**STATED TASK**
Quote the lines of the entries below word for word, leaving out the pictures.

**RECORDS PROVIDED**
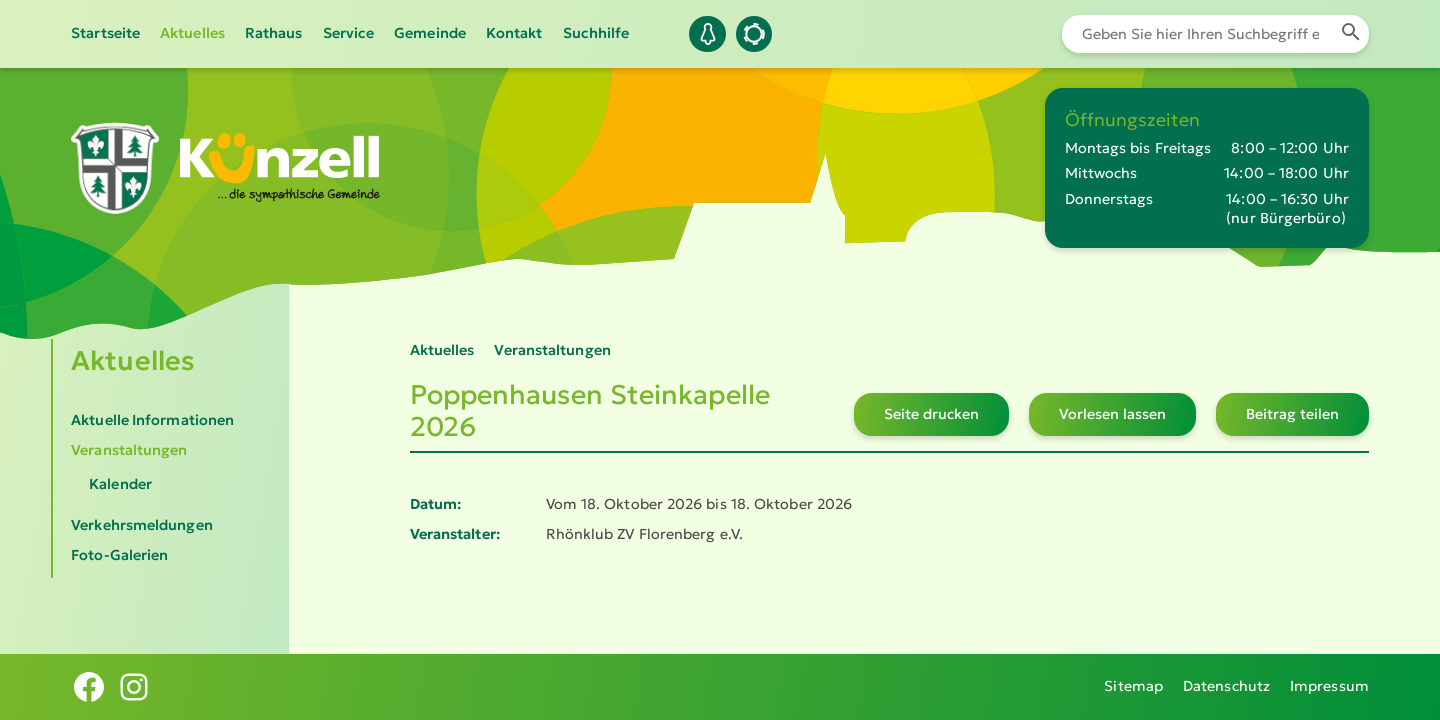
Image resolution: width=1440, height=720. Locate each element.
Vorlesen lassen (1112, 414)
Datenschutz (1226, 686)
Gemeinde (430, 33)
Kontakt (514, 33)
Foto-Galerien (119, 555)
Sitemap (1133, 686)
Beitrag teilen (1292, 414)
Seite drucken (931, 414)
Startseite (105, 33)
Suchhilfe (596, 33)
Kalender (120, 484)
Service (349, 33)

**RESULT BELOW**
Image resolution: width=1440, height=720. Locate each element.
Vorlesen lassen (1112, 414)
Datenschutz (1226, 686)
Gemeinde (430, 33)
Kontakt (514, 33)
Foto-Galerien (119, 555)
Sitemap (1133, 686)
Beitrag teilen (1292, 414)
Seite drucken (931, 414)
Startseite (105, 33)
Suchhilfe (596, 33)
Kalender (120, 484)
Service (349, 33)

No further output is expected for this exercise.